Problem to work on:
Reproduce the data below word for word, from the line containing "Task: Click the Pts column header" down to the end of the data, with both ends included. Leave the pictures out of your answer.

• • • • •

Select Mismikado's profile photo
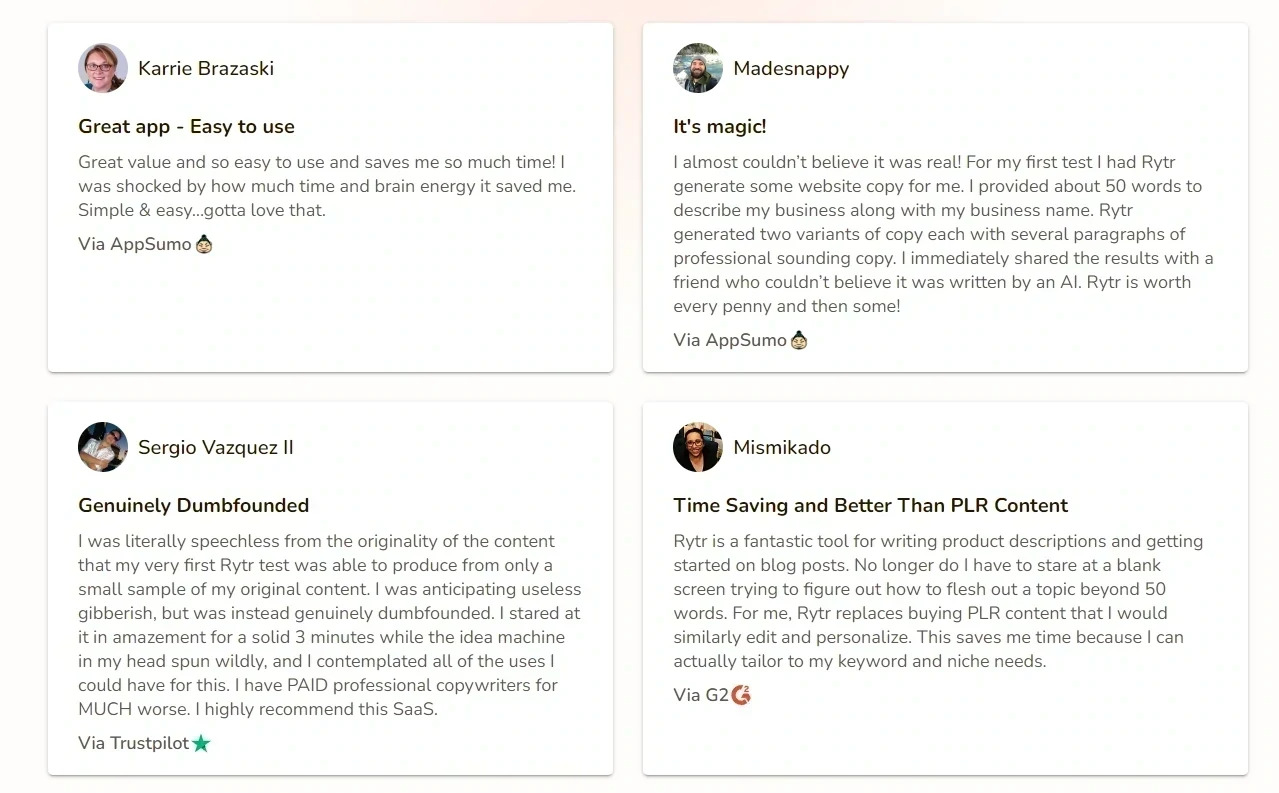This screenshot has height=793, width=1279. (x=698, y=447)
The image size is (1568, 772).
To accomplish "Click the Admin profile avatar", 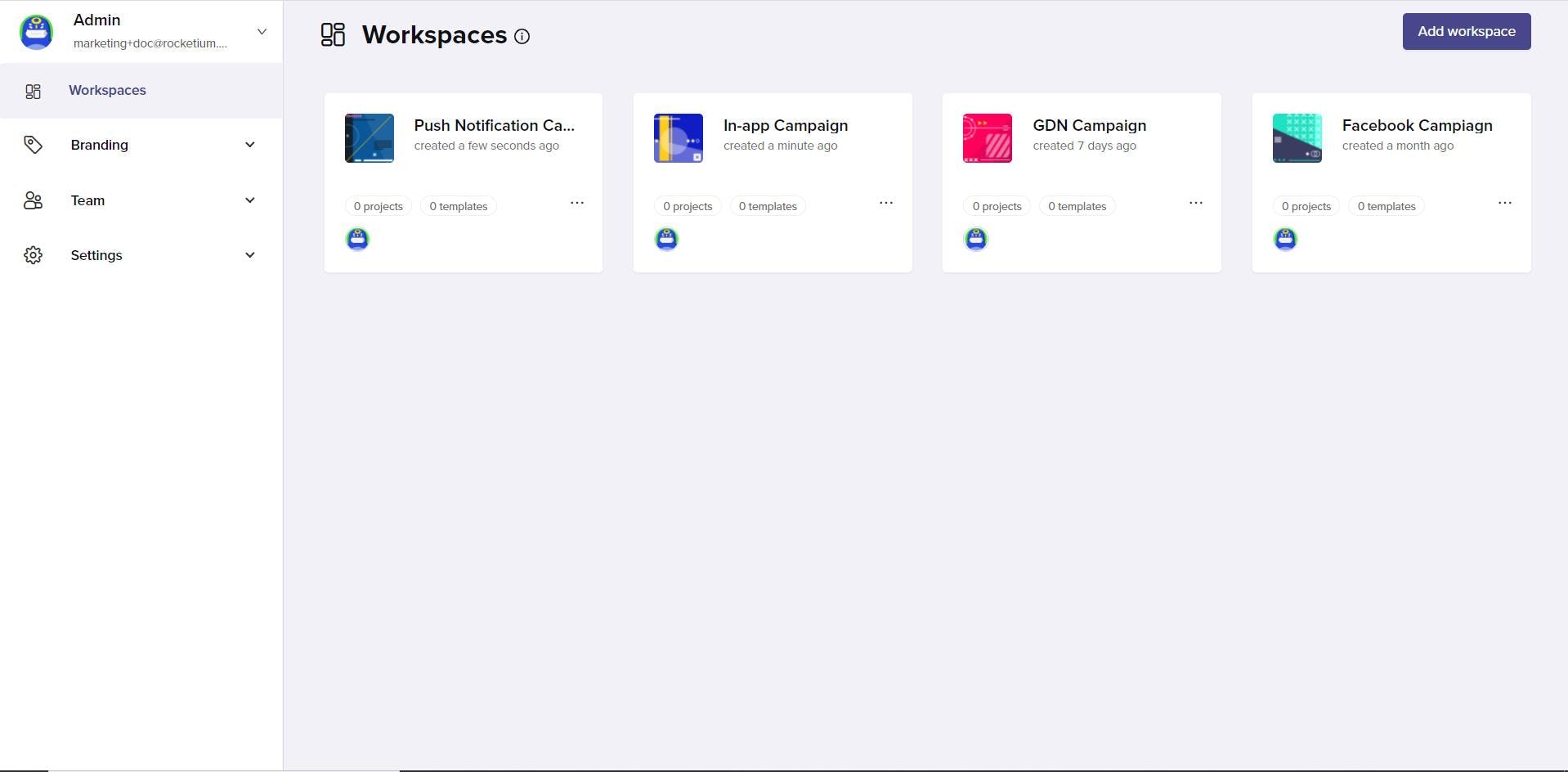I will (37, 32).
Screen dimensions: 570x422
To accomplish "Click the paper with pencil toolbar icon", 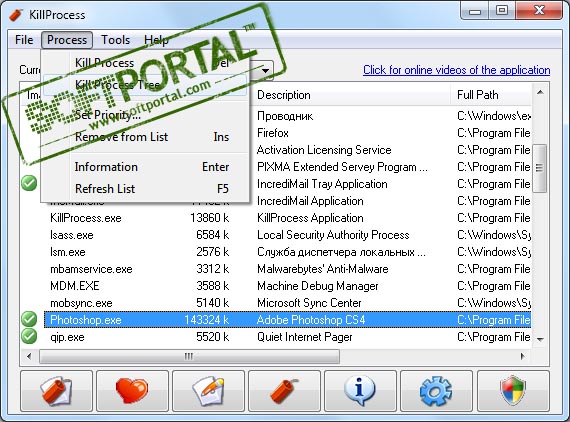I will 208,391.
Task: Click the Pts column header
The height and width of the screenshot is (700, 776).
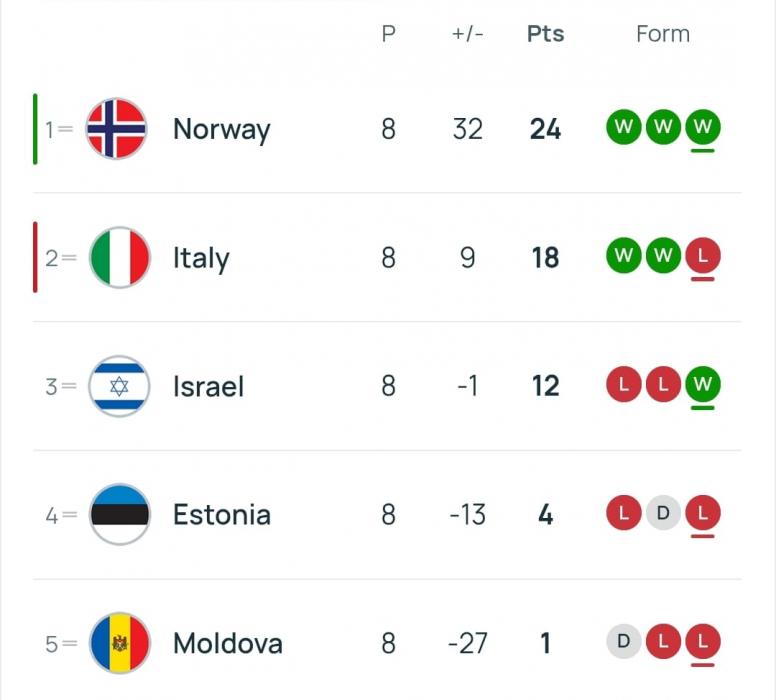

• • • • •

Finished task:
Task: Click the Pts column header
The height and width of the screenshot is (700, 776).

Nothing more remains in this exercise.